4) As you do that, you are taking what seems like a simple story and making it more complicated. The truth is ALWAYS complicated. Just think about what you have learned about eye witness testimony: the ways in which multiple people can watch the same event and see very different things, depending on their angle of vision, what they are focusing on, and what they are predisposed to see.

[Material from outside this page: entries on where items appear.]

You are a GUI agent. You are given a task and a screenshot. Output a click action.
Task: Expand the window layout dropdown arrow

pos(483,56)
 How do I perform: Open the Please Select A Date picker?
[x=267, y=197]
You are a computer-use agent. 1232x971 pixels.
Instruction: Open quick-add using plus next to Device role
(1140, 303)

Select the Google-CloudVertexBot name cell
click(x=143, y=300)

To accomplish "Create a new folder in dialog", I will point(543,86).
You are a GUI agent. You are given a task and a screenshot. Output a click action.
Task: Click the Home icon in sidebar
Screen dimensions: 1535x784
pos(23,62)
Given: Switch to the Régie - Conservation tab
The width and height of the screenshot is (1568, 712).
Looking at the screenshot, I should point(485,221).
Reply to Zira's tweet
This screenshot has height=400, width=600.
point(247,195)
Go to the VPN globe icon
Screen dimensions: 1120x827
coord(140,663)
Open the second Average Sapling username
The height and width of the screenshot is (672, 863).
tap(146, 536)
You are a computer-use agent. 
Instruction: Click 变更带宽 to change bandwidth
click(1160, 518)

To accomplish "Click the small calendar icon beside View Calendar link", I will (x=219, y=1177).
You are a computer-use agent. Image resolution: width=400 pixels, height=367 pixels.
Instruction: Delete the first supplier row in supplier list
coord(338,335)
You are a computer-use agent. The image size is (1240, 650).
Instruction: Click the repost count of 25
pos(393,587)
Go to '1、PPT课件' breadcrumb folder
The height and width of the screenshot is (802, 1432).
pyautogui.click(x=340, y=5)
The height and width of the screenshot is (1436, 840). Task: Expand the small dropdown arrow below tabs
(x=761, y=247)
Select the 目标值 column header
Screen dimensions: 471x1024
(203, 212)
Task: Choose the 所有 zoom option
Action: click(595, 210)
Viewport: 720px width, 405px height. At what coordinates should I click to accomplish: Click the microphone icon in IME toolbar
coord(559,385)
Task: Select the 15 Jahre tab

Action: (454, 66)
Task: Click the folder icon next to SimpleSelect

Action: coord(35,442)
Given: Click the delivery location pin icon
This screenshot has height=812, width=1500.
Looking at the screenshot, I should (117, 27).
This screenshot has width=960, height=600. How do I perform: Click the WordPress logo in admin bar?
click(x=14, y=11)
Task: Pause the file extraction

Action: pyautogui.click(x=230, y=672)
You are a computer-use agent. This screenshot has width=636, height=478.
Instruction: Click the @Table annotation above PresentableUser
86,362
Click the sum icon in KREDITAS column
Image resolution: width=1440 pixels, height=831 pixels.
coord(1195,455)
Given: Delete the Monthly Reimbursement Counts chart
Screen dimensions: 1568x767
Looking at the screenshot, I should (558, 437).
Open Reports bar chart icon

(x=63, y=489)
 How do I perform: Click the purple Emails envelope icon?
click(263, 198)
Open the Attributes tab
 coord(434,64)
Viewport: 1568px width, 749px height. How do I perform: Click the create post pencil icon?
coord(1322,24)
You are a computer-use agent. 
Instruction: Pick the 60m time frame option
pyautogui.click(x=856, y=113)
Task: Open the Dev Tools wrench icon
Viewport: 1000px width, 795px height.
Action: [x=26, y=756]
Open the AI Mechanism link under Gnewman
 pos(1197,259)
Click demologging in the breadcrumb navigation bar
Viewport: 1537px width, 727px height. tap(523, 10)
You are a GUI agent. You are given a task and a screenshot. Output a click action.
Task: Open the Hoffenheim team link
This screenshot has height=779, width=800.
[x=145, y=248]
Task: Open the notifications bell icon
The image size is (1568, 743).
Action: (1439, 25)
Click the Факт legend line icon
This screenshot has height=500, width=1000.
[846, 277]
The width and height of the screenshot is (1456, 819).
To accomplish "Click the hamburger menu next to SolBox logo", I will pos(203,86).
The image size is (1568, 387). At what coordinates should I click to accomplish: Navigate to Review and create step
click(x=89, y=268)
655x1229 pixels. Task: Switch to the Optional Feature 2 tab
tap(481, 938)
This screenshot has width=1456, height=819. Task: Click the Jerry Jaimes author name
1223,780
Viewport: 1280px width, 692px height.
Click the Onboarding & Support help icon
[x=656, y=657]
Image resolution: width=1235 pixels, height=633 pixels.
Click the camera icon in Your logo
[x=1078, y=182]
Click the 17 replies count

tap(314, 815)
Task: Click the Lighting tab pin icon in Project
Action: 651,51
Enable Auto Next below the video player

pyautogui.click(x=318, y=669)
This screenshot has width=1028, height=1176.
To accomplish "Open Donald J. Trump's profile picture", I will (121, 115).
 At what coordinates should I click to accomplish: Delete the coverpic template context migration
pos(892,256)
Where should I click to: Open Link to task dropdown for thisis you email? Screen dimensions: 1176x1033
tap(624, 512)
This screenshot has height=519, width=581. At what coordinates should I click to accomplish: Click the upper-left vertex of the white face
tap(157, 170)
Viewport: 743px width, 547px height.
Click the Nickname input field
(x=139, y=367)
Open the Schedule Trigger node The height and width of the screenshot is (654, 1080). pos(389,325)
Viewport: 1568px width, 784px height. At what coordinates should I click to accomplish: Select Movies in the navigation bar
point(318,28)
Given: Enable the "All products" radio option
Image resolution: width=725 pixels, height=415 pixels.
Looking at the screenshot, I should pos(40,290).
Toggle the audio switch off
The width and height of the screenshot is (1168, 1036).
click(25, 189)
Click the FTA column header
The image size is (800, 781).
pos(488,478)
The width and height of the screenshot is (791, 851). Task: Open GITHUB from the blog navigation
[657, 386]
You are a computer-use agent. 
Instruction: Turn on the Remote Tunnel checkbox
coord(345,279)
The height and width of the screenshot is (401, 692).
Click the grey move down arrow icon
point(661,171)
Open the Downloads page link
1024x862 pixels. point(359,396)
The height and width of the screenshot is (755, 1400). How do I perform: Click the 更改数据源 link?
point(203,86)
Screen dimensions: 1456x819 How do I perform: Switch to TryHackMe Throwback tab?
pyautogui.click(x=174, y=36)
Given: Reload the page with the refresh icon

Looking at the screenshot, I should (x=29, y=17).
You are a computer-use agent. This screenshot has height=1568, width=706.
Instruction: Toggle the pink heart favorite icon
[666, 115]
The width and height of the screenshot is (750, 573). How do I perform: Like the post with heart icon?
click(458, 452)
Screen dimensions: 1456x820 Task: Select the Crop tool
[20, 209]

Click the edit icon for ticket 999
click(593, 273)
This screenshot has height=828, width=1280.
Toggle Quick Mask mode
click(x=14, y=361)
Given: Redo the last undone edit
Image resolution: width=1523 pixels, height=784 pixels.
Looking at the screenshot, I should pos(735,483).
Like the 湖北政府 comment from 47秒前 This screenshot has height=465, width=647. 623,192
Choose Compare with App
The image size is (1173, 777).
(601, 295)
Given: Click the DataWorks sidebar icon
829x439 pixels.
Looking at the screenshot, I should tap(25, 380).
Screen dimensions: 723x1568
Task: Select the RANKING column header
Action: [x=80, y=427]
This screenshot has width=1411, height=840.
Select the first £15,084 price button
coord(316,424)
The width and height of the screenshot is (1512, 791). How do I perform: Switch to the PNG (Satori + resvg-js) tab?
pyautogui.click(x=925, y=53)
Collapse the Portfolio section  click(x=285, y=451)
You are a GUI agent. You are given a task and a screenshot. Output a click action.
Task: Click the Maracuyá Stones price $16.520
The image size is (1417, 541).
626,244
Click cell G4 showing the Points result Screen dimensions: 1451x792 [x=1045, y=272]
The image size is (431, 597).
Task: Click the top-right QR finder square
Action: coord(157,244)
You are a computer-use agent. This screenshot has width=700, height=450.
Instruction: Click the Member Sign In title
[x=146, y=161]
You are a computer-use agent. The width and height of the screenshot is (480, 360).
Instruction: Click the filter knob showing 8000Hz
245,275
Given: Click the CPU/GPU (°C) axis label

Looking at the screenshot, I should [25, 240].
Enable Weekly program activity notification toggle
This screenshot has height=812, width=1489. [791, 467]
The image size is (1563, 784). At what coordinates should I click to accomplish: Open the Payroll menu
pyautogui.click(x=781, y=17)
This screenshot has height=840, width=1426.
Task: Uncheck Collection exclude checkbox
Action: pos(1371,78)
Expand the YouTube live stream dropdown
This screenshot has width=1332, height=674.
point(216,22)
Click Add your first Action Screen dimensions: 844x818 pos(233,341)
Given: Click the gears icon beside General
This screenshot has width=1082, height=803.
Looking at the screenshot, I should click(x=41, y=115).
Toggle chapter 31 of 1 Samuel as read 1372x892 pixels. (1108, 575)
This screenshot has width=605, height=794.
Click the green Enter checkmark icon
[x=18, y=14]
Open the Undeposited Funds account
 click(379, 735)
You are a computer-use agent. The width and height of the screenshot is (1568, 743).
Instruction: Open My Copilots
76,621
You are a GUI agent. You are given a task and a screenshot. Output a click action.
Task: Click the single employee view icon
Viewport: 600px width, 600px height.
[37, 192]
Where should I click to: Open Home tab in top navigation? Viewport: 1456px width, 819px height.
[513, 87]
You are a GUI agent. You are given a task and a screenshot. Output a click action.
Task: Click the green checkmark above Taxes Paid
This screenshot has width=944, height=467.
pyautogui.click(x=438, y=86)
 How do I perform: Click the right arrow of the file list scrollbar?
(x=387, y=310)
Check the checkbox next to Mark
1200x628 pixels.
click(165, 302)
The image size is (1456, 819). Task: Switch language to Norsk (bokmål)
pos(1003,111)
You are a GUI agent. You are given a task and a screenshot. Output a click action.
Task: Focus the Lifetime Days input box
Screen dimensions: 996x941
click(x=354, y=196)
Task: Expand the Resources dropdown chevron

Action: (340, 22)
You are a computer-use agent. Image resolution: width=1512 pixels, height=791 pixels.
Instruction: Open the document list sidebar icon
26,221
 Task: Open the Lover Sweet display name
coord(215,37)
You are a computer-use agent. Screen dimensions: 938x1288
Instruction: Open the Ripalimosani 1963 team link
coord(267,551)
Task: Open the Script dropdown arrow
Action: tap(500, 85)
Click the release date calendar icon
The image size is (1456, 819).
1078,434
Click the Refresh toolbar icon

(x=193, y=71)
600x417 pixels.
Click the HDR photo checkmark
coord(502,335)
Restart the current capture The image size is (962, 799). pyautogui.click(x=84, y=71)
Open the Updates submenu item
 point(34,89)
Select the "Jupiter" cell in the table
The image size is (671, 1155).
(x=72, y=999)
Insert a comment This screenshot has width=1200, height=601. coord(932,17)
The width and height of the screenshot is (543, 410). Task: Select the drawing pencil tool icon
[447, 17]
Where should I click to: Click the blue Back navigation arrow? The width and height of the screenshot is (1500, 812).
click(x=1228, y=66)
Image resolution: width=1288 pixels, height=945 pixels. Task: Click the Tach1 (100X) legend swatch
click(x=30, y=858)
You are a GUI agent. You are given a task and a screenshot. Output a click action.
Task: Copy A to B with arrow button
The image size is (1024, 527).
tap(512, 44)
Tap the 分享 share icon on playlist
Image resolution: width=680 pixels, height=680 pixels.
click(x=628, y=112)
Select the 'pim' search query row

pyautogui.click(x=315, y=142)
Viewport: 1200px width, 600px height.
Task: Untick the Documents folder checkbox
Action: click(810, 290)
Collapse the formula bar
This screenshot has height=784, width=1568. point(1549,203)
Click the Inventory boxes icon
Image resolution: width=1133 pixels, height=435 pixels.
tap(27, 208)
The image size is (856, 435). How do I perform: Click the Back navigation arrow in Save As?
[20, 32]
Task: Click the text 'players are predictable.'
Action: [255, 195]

a. The best demonstration of this, for everyone in the audience who has not gone to law school, is “the invisible gorilla experiment.” (If you don’t know it, click the link and do it now before reading further.) You have a group of six people, three in white shirts and three in black shirts. The people in white shirts are passing a basketball to one another and the people in black shirts are passing a basketball to one another, and you tell the audience that they are supposed to count how many passes the people in white shirts make and ignore the passes the people in black shirts make. And they are all moving around in a circle. After about thirty seconds, a person in a full body gorilla suits walks into the center of the circle and beats his chest and then walks out. About HALF of the people do not see it, and will tell you you are crazy when you say it happened.
b. Making simple stories more complicated, by listening carefully and questioning what you hear, is the key to taking what conflict experts call high conflict, where people are deeply dug in and see everything through the lens of a simple right/wrong or true/false binary, and opening up paths to reducing the emotional intensity of that conflict, to finding common ground again.
5) As you remind people of what unites them in addition to what divides them, you are reminding them of their common humanity.
a. As I look out on this audience, I know that you undoubtedly have different politics. But you all love and are proud of your children, grandchildren, siblings, nieces, nephews friends who will cross this stage. We have that love and pride in common, one of the defining features of our humanity.
b. We have also have our human imperfection in common. I had a crisis with my organization in 2017, and when I turned to my board for advice, one of my board members told me to run toward the criticism. He said: “Imagine you are having an argument with your spouse. It is absolutely clear to you that you are 98% right — you just KNOW you are right and your spouse is wrong. But perhaps there’s a little niggling voice in the back of your head that says maybe, just maybe, she or he is 2% right. Perhaps you DID leave the dishes in the sink again or DIDN’T remember to pass one a message. My director said, “run toward that 2% and use it as the start of a learning journey.” Here at the University of Dayton, with it’s Marian tradition, I could rephrase that lesson as “we are all sinners.” We all make mistakes, and we can all learn from them. That is part of our common humanity, a part that lawyers often see in their work. You can remind yourselves, your clients, and everyone you engage with, from judges and juries to office clerks, that we are all flawed.
So go forth. Go forth as lawyers, with pride in your new profession. Go forth as problem-solvers, as active listeners, as empathizers, as complicators, as mediators. Go forth as observers of human nature who can remind us all of what we have in common. Go forth as healers!
Congratulations to the class of 2022.”